A ética é a função psíquica que, como psicanalista, chamo, metaforicamente, de “anjo da guarda”, uma proteção invisível contra os perigos da crua realidade das emoções de ódio, inveja, voracidade, ambição, crueldade etc. A lista é grande, como são os males que saíram da caixa de Pandora.
A ética não pode ser ensinada, mas pode ser aprendida. Assim, aproxima-se da arte espontânea; não, porém, da arte que está a serviço de alguma hipocrisia ideológica ou comercial. Nesse aprendizado, cada um terá que escolher, por si mesmo, seus valores e ideais, praticar a autoética, muitas vezes enfrentando o senso comum com boa vontade.
O processo é bastante complexo, pois as escolhas têm raízes inconscientes, sofrendo a influência de situações e conflitos infantis, que podem ser entendidos pelas ideias descritas por Freud e seguidores como “complexo de Édipo”. Em resumo, a mente infantil é dominada por paixões egoístas, decretando maldades terríveis diante de situações sobre as quais não tem experiência.

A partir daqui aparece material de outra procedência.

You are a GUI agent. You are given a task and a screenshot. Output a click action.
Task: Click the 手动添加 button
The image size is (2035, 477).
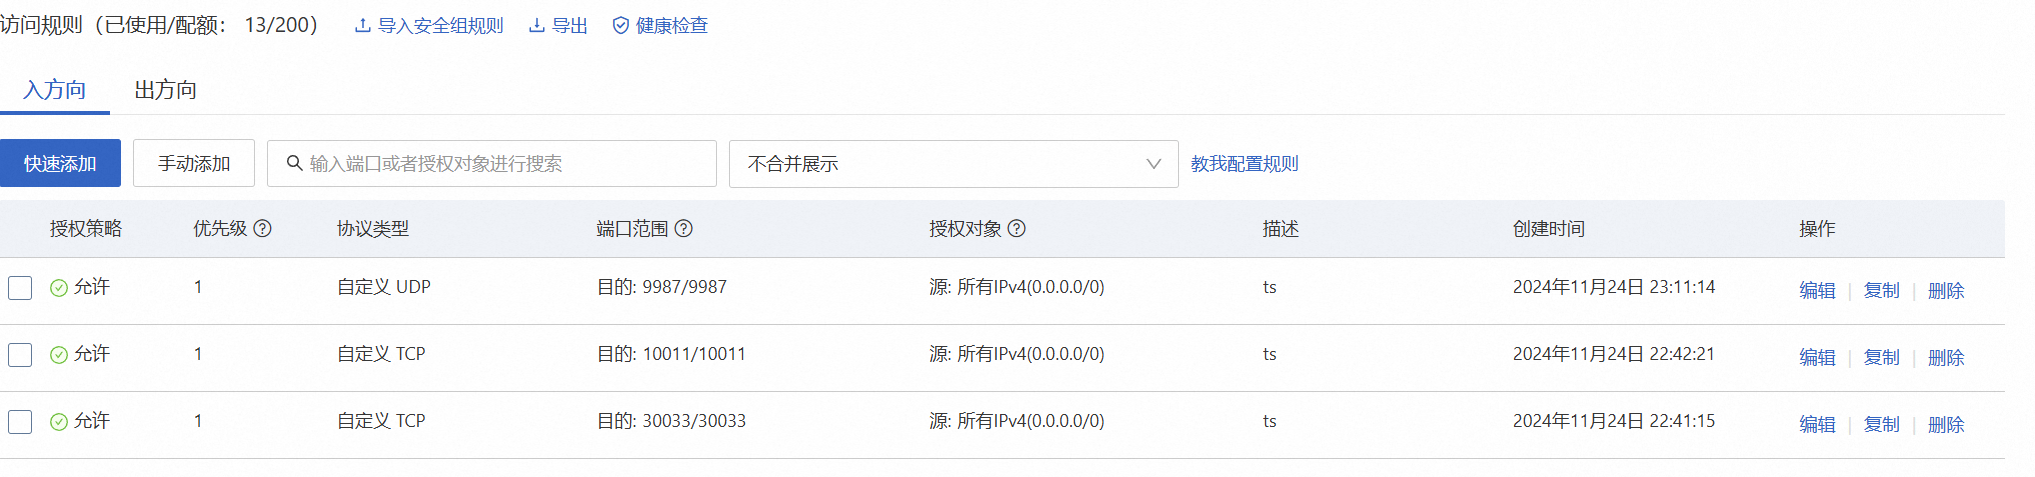pos(194,163)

Diante da pandemia do Covid-19, incontáveis pessoas logo revelaram sua face imatura, ingênua, tomada de ódio e perseguida por figuras abusivas do seu imaginário, tal como formulou recentemente uma atriz ao dizer que torce pelos efeitos devastadores do vírus para que a humanidade se emende e adote a prática política que ela considera correta. Ética: zero. Ela alucina a cura do vírus pela política partidária, assim como para outra atriz, que, trabalhando para o governo, assume o risco cego de estimular que se quebre a quarentena sem critério.

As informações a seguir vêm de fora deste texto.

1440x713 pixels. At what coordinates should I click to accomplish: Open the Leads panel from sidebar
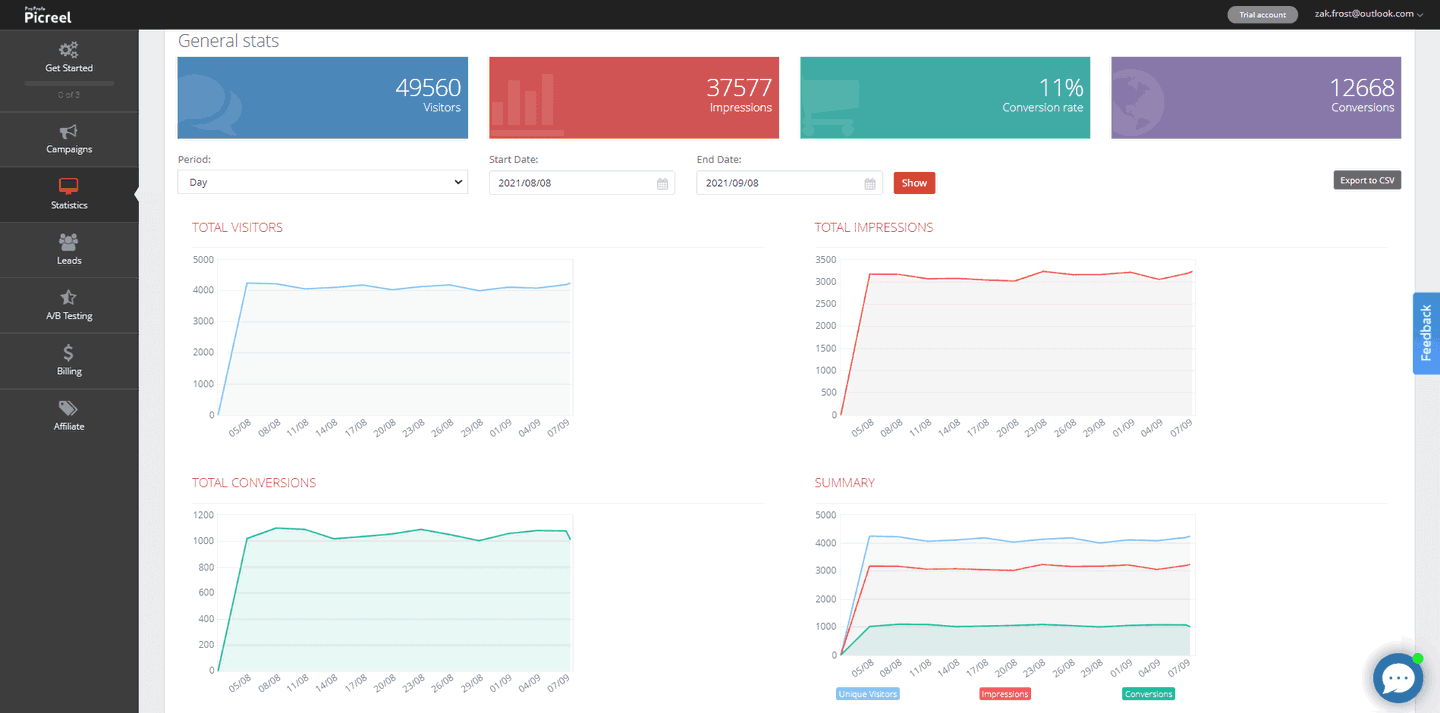69,249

Entretanto, se me perguntarem se existe algum lugar de prática para a ética espontânea, eu nomearia como sendo a “regra de ouro”: “Não faças ao teu próximo o que não gostarias que fizessem a ti”. A quebra dessa regra vemos diariamente, como nos exemplos acima dessas atrizes, mas, por outro lado, vemos a manutenção dela, a todo o custo, por parte dos profissionais da Saúde. Eles estão ali na frente de batalha, tentando salvar vidas e ajudar qualquer pessoa, independentemente de nacionalidade, cor, religião e preferência política. Para eles, só existe um partido, o humano.
Freud falou sobre a Psicologia Grupal, ressaltando que um incontável número de pessoas vive sob a influência das grandes religiões universalistas. Ele considerou que as religiões são forças civilizatórias que poderiam opor-se à barbárie. No entanto, sabemos que, em última instância, fracassaram nessa função; a Inquisição e o Estado Islâmico são prova disso. Mesmo assim, as religiões ainda têm muita influência, porém disputam terreno com o fanatismo político, o sectarismo, a mistificação e o uso das ciências para divulgarem a mentira.
A mensagem das religiões tentou aproximar-se da “regra de ouro” e foi laicizada e endossada por movimentos políticos, como a Revolução Americana, a Revolução Francesa e o Socialismo. Contudo, é muito fácil constatar como a igualdade, a fraternidade e a liberdade são constantemente anuladas e desprezadas pelas práticas cometidas em nome das doutrinas políticas. Guerra civil, colonialismo, ditaduras sangrentas, demagogia barata, politicagem, jornalismo ideológico e corrupção são o resultado do desprezo pela ética.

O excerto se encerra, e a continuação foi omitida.